Assigned task:
Each line below is to be written out in full, exactly as shown.

Records from a data source:
• • • • •

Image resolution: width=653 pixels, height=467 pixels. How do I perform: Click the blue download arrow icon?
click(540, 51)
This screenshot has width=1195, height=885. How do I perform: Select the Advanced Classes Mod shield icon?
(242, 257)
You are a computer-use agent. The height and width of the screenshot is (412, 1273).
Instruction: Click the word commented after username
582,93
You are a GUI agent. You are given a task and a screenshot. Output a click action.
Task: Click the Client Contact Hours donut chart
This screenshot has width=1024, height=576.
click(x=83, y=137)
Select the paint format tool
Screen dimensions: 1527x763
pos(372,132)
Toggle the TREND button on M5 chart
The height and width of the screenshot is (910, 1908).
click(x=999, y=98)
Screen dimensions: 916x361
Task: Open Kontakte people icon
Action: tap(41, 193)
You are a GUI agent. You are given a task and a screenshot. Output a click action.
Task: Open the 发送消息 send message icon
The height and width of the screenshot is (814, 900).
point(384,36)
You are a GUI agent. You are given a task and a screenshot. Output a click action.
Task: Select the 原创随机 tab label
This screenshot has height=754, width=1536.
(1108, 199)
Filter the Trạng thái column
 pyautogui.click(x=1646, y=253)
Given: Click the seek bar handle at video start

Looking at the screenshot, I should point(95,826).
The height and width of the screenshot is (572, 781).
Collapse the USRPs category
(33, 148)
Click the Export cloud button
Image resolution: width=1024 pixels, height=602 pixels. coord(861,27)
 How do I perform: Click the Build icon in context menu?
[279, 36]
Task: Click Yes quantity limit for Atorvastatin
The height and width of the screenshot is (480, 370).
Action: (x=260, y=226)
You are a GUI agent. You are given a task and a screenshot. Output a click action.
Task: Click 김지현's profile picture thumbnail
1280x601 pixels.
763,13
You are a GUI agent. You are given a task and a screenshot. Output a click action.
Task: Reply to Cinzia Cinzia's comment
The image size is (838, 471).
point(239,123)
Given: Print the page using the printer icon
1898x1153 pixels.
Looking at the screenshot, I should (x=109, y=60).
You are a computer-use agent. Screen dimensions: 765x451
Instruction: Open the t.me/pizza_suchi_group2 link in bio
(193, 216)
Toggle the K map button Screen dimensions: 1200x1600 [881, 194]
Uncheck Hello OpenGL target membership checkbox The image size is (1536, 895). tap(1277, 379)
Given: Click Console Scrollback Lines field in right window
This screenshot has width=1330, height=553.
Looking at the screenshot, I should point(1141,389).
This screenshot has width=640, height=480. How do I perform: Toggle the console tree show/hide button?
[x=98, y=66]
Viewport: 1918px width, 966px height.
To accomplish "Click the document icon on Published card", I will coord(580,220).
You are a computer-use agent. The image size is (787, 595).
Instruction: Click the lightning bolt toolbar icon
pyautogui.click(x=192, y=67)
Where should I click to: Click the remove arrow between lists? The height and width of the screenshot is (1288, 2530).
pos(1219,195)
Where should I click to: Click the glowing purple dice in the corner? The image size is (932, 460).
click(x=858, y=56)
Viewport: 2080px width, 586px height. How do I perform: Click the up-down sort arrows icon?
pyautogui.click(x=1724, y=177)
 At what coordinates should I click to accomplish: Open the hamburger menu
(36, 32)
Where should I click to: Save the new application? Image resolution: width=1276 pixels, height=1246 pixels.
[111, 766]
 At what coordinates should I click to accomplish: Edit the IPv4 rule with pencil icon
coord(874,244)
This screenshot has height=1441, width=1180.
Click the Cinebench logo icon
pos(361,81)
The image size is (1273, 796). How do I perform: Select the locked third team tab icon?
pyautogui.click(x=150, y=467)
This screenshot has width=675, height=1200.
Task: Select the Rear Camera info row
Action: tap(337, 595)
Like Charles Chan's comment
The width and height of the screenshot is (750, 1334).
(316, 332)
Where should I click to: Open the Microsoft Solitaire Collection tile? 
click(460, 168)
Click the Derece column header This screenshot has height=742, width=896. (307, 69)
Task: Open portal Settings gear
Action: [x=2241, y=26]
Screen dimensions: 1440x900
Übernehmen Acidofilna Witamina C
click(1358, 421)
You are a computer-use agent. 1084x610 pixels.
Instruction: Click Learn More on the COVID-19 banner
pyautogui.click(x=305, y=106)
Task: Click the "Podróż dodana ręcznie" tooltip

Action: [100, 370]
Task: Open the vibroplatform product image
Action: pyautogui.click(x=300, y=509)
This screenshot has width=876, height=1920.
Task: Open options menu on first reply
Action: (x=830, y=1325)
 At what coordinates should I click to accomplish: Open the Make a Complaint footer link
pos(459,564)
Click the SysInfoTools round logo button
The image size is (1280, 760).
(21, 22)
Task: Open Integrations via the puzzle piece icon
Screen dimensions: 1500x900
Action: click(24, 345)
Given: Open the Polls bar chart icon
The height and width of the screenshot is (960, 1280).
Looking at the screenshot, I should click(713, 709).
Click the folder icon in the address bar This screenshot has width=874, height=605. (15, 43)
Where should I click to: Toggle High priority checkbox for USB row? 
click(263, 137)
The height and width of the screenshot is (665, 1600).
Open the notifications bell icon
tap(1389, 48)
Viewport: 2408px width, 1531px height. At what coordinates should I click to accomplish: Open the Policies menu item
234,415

• • • • •

Your solution:
Image resolution: width=653 pixels, height=467 pixels. How do I perform: Click the blue download arrow icon?
click(540, 51)
This screenshot has width=1195, height=885. How do I perform: Select the Advanced Classes Mod shield icon?
(242, 257)
You are a computer-use agent. The height and width of the screenshot is (412, 1273).
Instruction: Click the word commented after username
582,93
You are a GUI agent. You are given a task and a screenshot. Output a click action.
Task: Click the Client Contact Hours donut chart
This screenshot has width=1024, height=576.
click(x=83, y=137)
Select the paint format tool
Screen dimensions: 1527x763
pos(372,132)
Toggle the TREND button on M5 chart
The height and width of the screenshot is (910, 1908).
click(x=999, y=98)
Screen dimensions: 916x361
Task: Open Kontakte people icon
Action: tap(41, 193)
You are a GUI agent. You are given a task and a screenshot. Output a click action.
Task: Open the 发送消息 send message icon
The height and width of the screenshot is (814, 900).
point(384,36)
You are a GUI agent. You are given a task and a screenshot. Output a click action.
Task: Select the 原创随机 tab label
This screenshot has height=754, width=1536.
(1108, 199)
Filter the Trạng thái column
 pyautogui.click(x=1646, y=253)
Given: Click the seek bar handle at video start

Looking at the screenshot, I should point(95,826).
The height and width of the screenshot is (572, 781).
Collapse the USRPs category
(33, 148)
Click the Export cloud button
Image resolution: width=1024 pixels, height=602 pixels. coord(861,27)
 How do I perform: Click the Build icon in context menu?
[279, 36]
Task: Click Yes quantity limit for Atorvastatin
The height and width of the screenshot is (480, 370).
Action: (x=260, y=226)
You are a GUI agent. You are given a task and a screenshot. Output a click action.
Task: Click 김지현's profile picture thumbnail
1280x601 pixels.
763,13
You are a GUI agent. You are given a task and a screenshot. Output a click action.
Task: Reply to Cinzia Cinzia's comment
The image size is (838, 471).
point(239,123)
Given: Print the page using the printer icon
1898x1153 pixels.
Looking at the screenshot, I should (x=109, y=60).
You are a computer-use agent. Screen dimensions: 765x451
Instruction: Open the t.me/pizza_suchi_group2 link in bio
(193, 216)
Toggle the K map button Screen dimensions: 1200x1600 [881, 194]
Uncheck Hello OpenGL target membership checkbox The image size is (1536, 895). tap(1277, 379)
Given: Click Console Scrollback Lines field in right window
This screenshot has width=1330, height=553.
Looking at the screenshot, I should point(1141,389).
This screenshot has width=640, height=480. How do I perform: Toggle the console tree show/hide button?
[x=98, y=66]
Viewport: 1918px width, 966px height.
To accomplish "Click the document icon on Published card", I will coord(580,220).
You are a computer-use agent. The image size is (787, 595).
Instruction: Click the lightning bolt toolbar icon
pyautogui.click(x=192, y=67)
Where should I click to: Click the remove arrow between lists? The height and width of the screenshot is (1288, 2530).
pos(1219,195)
Where should I click to: Click the glowing purple dice in the corner? The image size is (932, 460).
click(x=858, y=56)
Viewport: 2080px width, 586px height. How do I perform: Click the up-down sort arrows icon?
pyautogui.click(x=1724, y=177)
 At what coordinates should I click to accomplish: Open the hamburger menu
(36, 32)
Where should I click to: Save the new application? Image resolution: width=1276 pixels, height=1246 pixels.
[111, 766]
 At what coordinates should I click to accomplish: Edit the IPv4 rule with pencil icon
coord(874,244)
This screenshot has height=1441, width=1180.
Click the Cinebench logo icon
pos(361,81)
The image size is (1273, 796). How do I perform: Select the locked third team tab icon?
pyautogui.click(x=150, y=467)
This screenshot has width=675, height=1200.
Task: Select the Rear Camera info row
Action: tap(337, 595)
Like Charles Chan's comment
The width and height of the screenshot is (750, 1334).
(316, 332)
Where should I click to: Open the Microsoft Solitaire Collection tile? 
click(460, 168)
Click the Derece column header This screenshot has height=742, width=896. (307, 69)
Task: Open portal Settings gear
Action: [x=2241, y=26]
Screen dimensions: 1440x900
Übernehmen Acidofilna Witamina C
click(1358, 421)
You are a computer-use agent. 1084x610 pixels.
Instruction: Click Learn More on the COVID-19 banner
pyautogui.click(x=305, y=106)
Task: Click the "Podróż dodana ręcznie" tooltip

Action: [100, 370]
Task: Open the vibroplatform product image
Action: pyautogui.click(x=300, y=509)
This screenshot has width=876, height=1920.
Task: Open options menu on first reply
Action: (x=830, y=1325)
 At what coordinates should I click to accomplish: Open the Make a Complaint footer link
pos(459,564)
Click the SysInfoTools round logo button
The image size is (1280, 760).
(21, 22)
Task: Open Integrations via the puzzle piece icon
Screen dimensions: 1500x900
Action: click(24, 345)
Given: Open the Polls bar chart icon
The height and width of the screenshot is (960, 1280).
Looking at the screenshot, I should click(713, 709).
Click the folder icon in the address bar This screenshot has width=874, height=605. (15, 43)
Where should I click to: Toggle High priority checkbox for USB row? 
click(263, 137)
The height and width of the screenshot is (665, 1600).
Open the notifications bell icon
tap(1389, 48)
Viewport: 2408px width, 1531px height. At what coordinates should I click to accomplish: Open the Policies menu item
234,415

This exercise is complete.